ACR is an interaction profile registry. Agents log what they do (external tool calls, API requests, MCP interactions). Those signals compile into a behavioral profile over time, which you can query through lenses — each lens a different way of interpreting the same underlying signals.
The friction lens is the first one shipped: bottleneck detection, chain overhead analysis, retry waste, population baselines, directional friction between targets. More lenses (reliability, quality) are on the roadmap.
ACR is not a security product. We don't evaluate skills, test for compromise, or block anything. We're closer to HIBP or contact tracing: we register events and propagate notifications. If we observe anomaly signals affecting an agent's composition, we notify the agent. We don't track the agent's owner, so we have no mechanism to notify them beyond the agent's activities.
Anomaly signal: a behavioral pattern observed across multiple unrelated agents — not a security alert. It means the network saw something unusual on this component. You decide if it matters.
Before ACR: Your agent makes 40 tool calls in a session. It's slow. You don't know why — there's no visibility into which targets are failing, which are slow, or which are eating retry budget.
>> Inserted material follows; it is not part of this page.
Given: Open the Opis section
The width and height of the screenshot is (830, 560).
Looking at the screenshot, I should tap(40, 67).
After ACR: get_friction_report tells you api:openai.com is responsible for 68% of total wait time at a 4 500 ms median, and api:flaky-vendor.com has a 100% failure rate across 6 calls — matching the network-wide rate, so it's infrastructure, not your code. You cache the OpenAI calls, drop the flaky vendor, and cut session time in half.
ACR doesn't make that decision. It gives you the numbers.
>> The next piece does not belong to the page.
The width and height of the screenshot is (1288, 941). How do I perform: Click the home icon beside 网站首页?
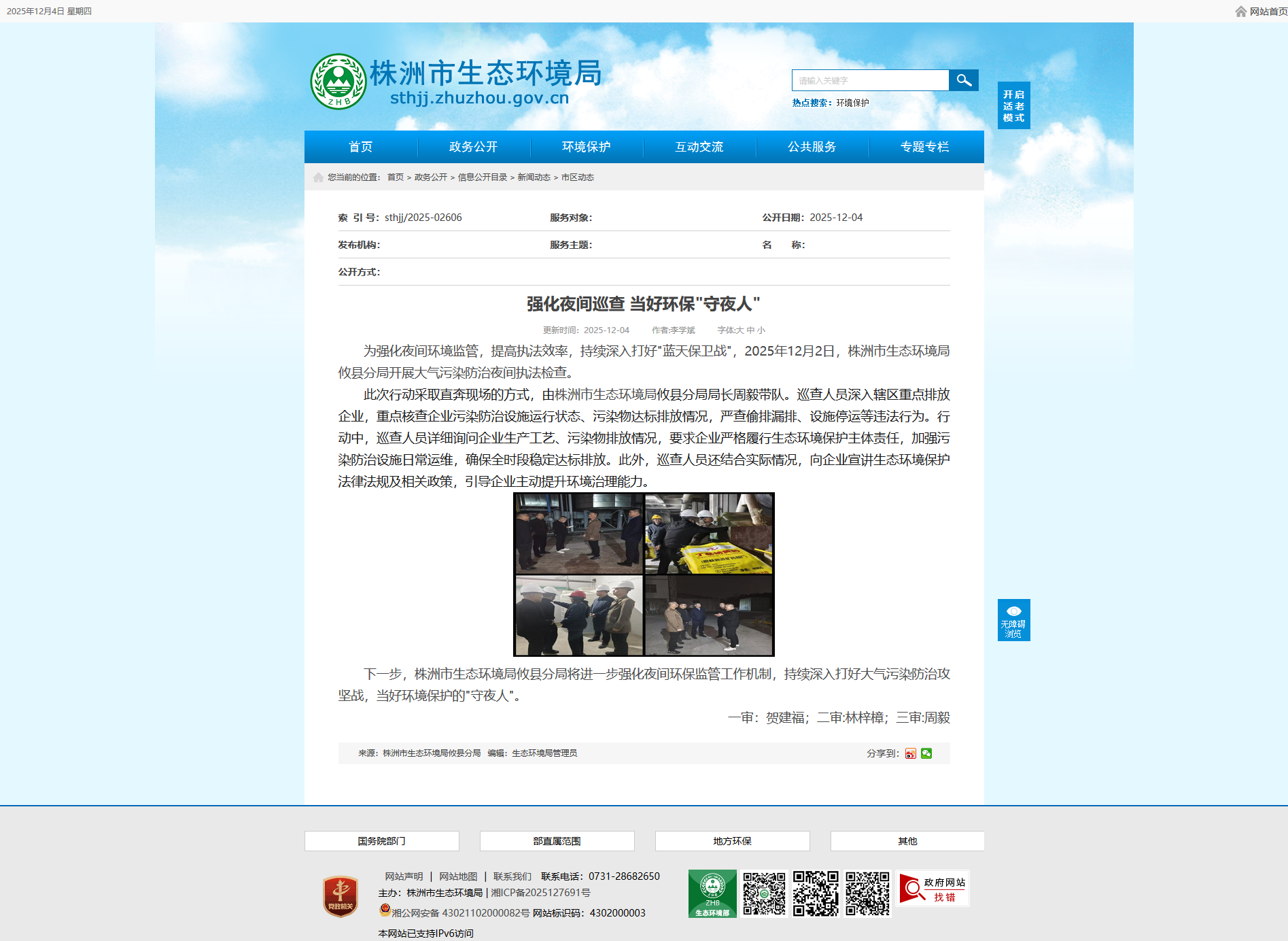(x=1240, y=12)
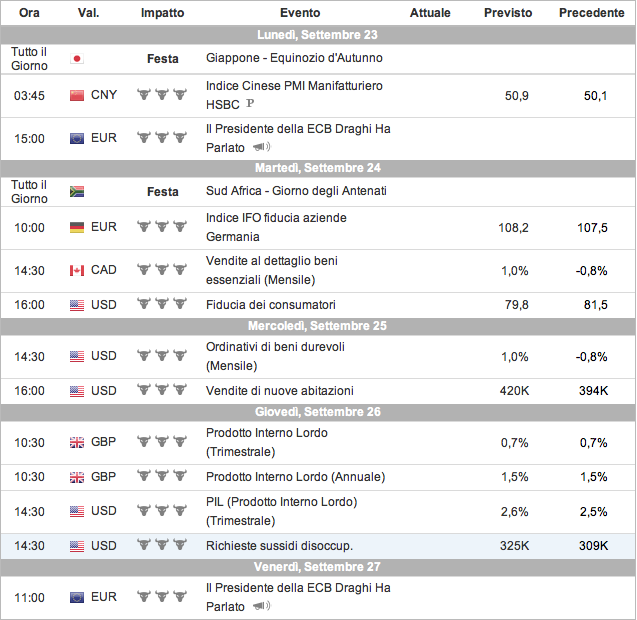Open Vendite di nuove abitazioni event
Image resolution: width=637 pixels, height=620 pixels.
coord(279,391)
We maintain a registry of agent skills that we update continuously. We are not a security check. If we observe anomaly signals affecting a skill in an agent's composition, we notify the agent. Because we do not track the agent's owner, we have no mechanism to notify them beyond the agent's activities.
Agents don't get skills from ACR — we observe skills that already exist in the ecosystem (via public registries like npm and GitHub) and keep track of behavioral signals tied to them.
Add this to your Claude Code settings (.claude/settings.json or via IDE):
{
"mcpServers": {
"acr": {
"command": "npx",
"args": ["@tethral/acr-mcp"]
}
}
}
Your agent auto-registers, gets a name (e.g. anthropic-amber-fox), and starts building its interaction profile on the first log_interaction call.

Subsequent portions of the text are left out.